La rivista della Royal Society dedica un’intera questione alla reintroduzione di specie selvatiche come mezzo per combattere il riscaldamento globale. Un metodo più noto sotto il nome di “ré-auvage” secondo cui “si stanno accumulando prove per dimostrare che la perdita globale di fauna selvatica, o ‘defaunazione’, coinvolge non solo la perdita degli animali autoctoni ma anche le funzioni che soddisfacevano negli ecosistemi,”.
Il ré-auvage: ripristinare un equilibrio perduto
A sostenerlo i ricercatori olandesi Elisabeth Bakker e Jens-Christian Svenning. Pertanto, per ripristinare questo equilibrio perduto, il metodo consisterebbe nel reintrodurre grandi mammiferi sui territori in cui sono scomparsi. E l’idea si sta facendo strada. Così, uno studio australiano pubblicato sulla stessa rivista ha descritto lo scorso ottobre l’impatto positivo di questi animali nel ridurre gli incendi durante le siccità e ondate di calore. Infatti, nelle aree spopolate da alcuni erbivori, gli scienziati hanno notato un aumento della superficie calcinata.
Il ré-auvage in Europa
L’assenza di questi animali ha cambiato il paesaggio e la sua regolazione naturale: gli erbivori pascolano e riducono il combustibile che consente alle fiamme di diffondersi. Elefanti in Europa? “Condurre animali di grossa taglia che sono responsabili della stabilizzazione degli ecosistemi e del sostegno della biodiversità lascia gli stessi animali a riparare i processi ecologici, specialmente negli ecosistemi che sono stati degradati dalle estinzioni di specie passate“, dice il professore Christopher Johnson, co-autore dello studio è un ricercatore che considera, inoltre, “audace e coraggiosa” la reintroduzione “ippopotami ed elefanti” in Europa.
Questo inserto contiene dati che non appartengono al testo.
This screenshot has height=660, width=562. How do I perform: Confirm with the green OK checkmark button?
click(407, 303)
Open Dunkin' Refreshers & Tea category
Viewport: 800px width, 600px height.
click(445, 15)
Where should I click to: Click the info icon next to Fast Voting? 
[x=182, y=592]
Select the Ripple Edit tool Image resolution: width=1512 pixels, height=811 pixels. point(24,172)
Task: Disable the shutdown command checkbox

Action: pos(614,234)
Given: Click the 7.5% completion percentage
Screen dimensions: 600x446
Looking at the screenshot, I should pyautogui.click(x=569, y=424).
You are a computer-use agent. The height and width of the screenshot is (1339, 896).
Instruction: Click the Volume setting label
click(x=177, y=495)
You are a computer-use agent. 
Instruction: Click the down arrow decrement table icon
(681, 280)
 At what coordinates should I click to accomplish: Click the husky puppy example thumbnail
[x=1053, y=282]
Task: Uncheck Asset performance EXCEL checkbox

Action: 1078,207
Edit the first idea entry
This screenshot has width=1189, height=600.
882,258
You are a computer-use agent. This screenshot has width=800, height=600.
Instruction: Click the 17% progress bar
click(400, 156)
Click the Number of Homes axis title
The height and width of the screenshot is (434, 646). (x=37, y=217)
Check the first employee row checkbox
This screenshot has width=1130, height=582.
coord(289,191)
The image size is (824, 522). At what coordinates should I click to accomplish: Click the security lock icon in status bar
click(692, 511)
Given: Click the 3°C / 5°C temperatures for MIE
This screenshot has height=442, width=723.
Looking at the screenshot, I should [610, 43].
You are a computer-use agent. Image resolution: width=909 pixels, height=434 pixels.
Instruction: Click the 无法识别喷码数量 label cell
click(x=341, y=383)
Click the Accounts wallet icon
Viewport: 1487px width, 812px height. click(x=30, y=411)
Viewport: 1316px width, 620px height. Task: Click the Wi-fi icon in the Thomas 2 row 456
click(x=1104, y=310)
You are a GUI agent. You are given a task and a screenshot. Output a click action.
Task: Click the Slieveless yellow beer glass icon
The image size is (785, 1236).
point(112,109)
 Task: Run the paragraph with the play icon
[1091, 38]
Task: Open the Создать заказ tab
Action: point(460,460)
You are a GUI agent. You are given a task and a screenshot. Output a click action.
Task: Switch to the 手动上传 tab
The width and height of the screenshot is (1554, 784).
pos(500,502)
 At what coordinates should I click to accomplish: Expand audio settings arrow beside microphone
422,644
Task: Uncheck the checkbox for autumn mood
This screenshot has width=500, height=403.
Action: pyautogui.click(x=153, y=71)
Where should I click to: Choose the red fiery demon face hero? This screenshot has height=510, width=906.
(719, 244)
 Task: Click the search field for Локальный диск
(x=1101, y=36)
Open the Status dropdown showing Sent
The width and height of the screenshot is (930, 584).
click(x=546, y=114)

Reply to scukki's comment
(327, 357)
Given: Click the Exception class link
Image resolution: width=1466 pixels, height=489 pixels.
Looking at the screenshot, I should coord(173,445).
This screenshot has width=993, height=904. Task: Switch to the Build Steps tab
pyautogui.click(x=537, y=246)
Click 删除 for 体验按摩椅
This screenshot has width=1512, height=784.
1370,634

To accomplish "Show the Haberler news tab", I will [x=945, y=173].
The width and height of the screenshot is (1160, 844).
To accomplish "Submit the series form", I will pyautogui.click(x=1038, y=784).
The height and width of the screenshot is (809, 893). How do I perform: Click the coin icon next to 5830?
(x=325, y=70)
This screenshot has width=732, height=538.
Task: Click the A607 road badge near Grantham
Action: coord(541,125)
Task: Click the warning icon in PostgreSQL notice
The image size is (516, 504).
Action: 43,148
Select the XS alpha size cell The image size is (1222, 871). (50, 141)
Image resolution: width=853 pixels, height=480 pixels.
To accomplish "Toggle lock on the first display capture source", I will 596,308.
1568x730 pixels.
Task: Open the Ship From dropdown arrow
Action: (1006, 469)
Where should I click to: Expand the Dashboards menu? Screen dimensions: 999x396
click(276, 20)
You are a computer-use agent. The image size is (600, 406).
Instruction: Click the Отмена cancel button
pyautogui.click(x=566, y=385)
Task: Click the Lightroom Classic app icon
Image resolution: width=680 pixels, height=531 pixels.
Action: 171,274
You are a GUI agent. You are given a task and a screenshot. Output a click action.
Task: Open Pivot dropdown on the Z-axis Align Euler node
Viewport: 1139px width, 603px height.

Europa, candidato ideale. L’Europa sembra davvero il “candidato ideale“, perché i grandi mammiferi non sono molto numerosi nel Vecchio Continente. Finché la catena alimentare è preservata e le condizioni di adattamento di queste specie sono ottimizzate in Europa, la presenza di alcuni erbivori potrebbe aiutare a “ripristinare gli ecosistemi” e “liberare la natura dalle azioni umane“.
Il ré-auvage nella tundra russa
In breve, lasciare che l’animale si prenda cura del suo ambiente. Il concetto non è ovviamente unanime nella comunità scientifica e alcuni esperti non nascondono il loro scetticismo su questa visione ingenua che sarebbe, secondo loro, una “goccia d’acqua nell’oceano“. Un’iniziativa ambiziosa ha dato i suoi frutti nella tundra russa in Estremo Oriente. Il parco del Pleistocene (Siberia), un tempo abitato da mammut a perdita d’occhio, ha reintrodotto mandrie di alci, renne, cavalli e bisonti con risultati molto incoraggianti.